8. Why did Daniel ask for special food? (Religious reasons, cultural reasons, distrusted King’s food, wanted to feel separate, didn’t like its taste)

Verse 8 says he did not want to become ritually unclean (other translations say he didn’t want to defile himself). So basically, he was being faithful to the dietary restrictions of the Jewish Torah.

9. Does these verses promote being a vegetarian and teetotaler? If not, what do they promote?

Although there may well be benefits in being a vegetarian and teetotaler, Daniel’s request had only to do with the rights and wrongs of obeying God and the Jewish dietary laws. You might ask that since the Torah only prohibits eating pork (pig), why wouldn’t they eat other meat like beef and lamb? The reason is that some portion of the King’s food might first have been offered to idols.

Most important, these are acts (not words) that testify to their Jewish faith and respect of the Lord their God. These young men had been loyal to God in Jerusalem; they would be loyal to him here also. And acting as they did, their deeds spoke louder than words. Men of principle find greater favor with God than men of property.

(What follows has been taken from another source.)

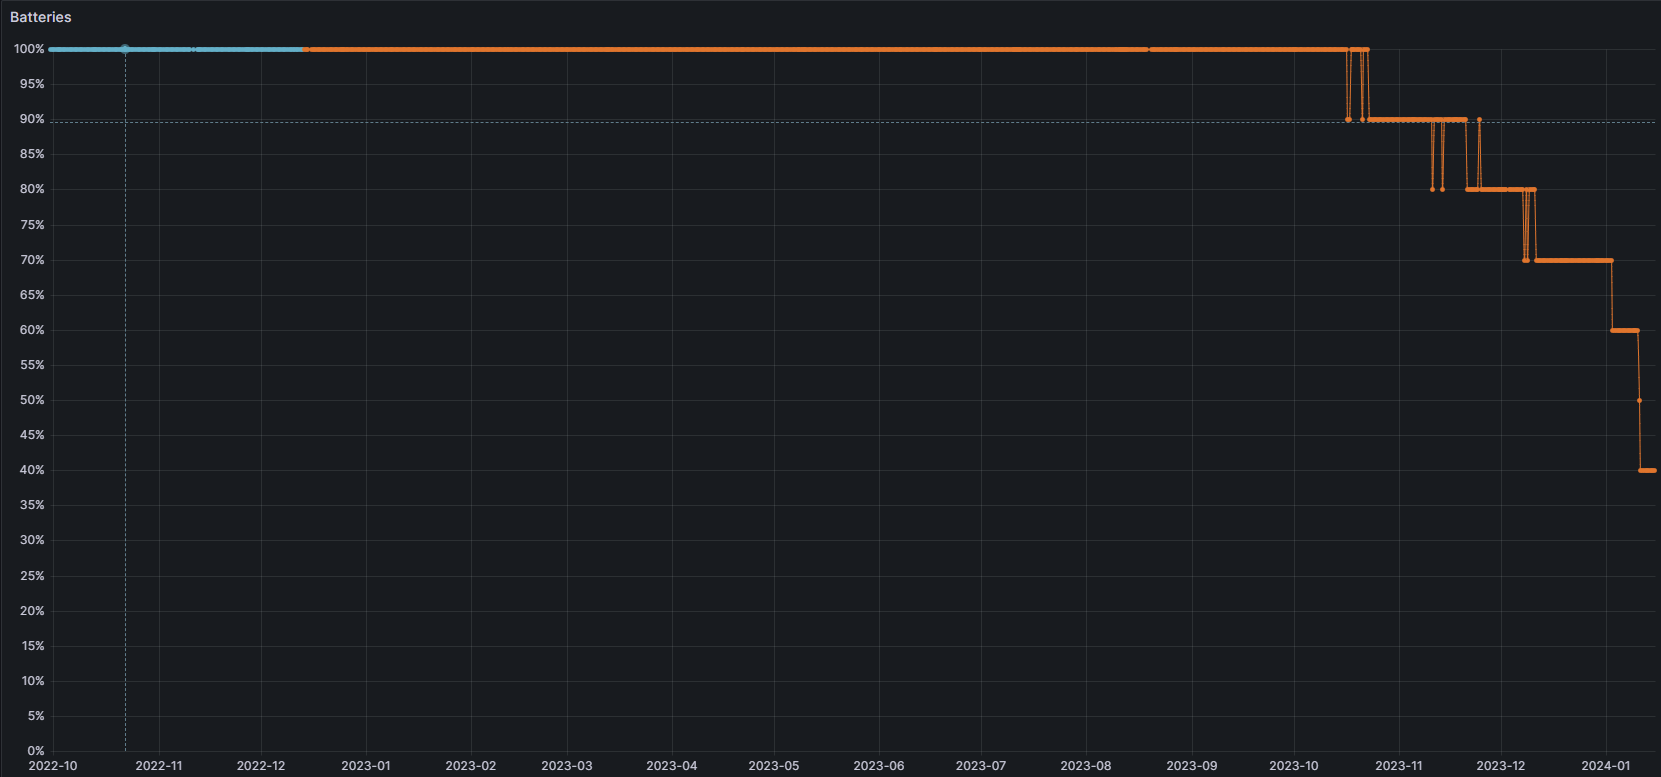
Task: Click the 0% label on the Y axis
Action: tap(36, 751)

But they also depended upon God. They willingly submitted to a test of ten days living on vegetables and water, which would certainly need the hand of God in determining the outcome.

10. To Daniel and his friends, what was it like to maintain their diet (easy, traumatic, frightening, spiritual, risky)?

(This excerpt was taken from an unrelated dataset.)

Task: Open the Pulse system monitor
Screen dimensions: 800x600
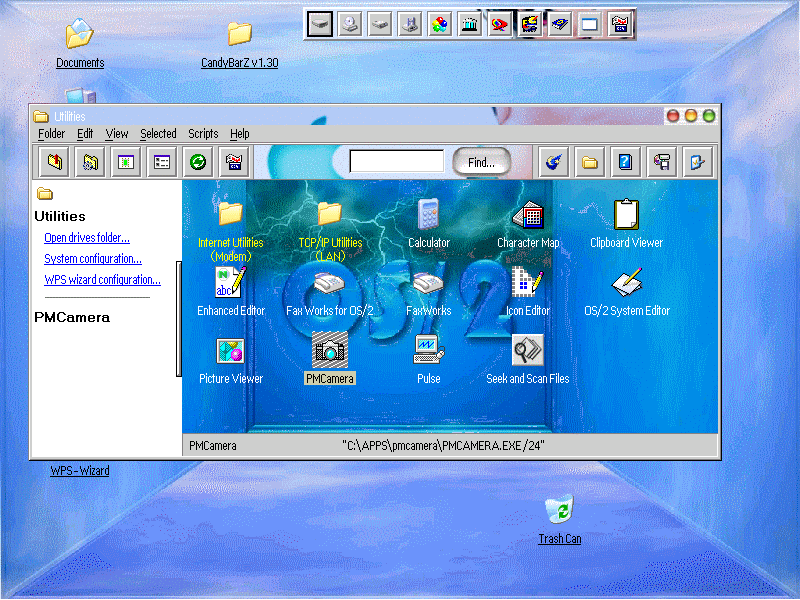Action: pyautogui.click(x=428, y=350)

Probably most of the above, except easy. On the other hand, it certainly helped that there were four of them. It’s a lot easier to follow an unpopular course of action if you have friends and supporters. One of the main tenets of Promise Keepers is the importance of having an accountability partner. War prisoners kept in isolation do unbelievable things to establish contact with other prisoners.

11. If you were Daniel, what resource would you have appreciated the most? (The helpful official, my three friends, God’s sustaining power, Jewish dietary laws, knowledge and understanding from God)

It’s tempting to say God’s power and understanding from God, but have you ever been in a difficult situation and felt like asking, “where is God?” Certainly belief in God is extremely important, but in a very practical sense, Daniel’s three friends were equally important.

12. What do you feel when you stand up for something you believe in (confidence, power, peace, elation, fear, freedom)?

13. What often keeps you from taking a stand (lack of confidence, apathy, ignorance, time, fear, possible bad consequences)?

14. What is your greatest resource for taking a stand (God’s power, my family support, financial resources, others who share the same interest, prayers of myt small group, encouragement from Scripture, other)?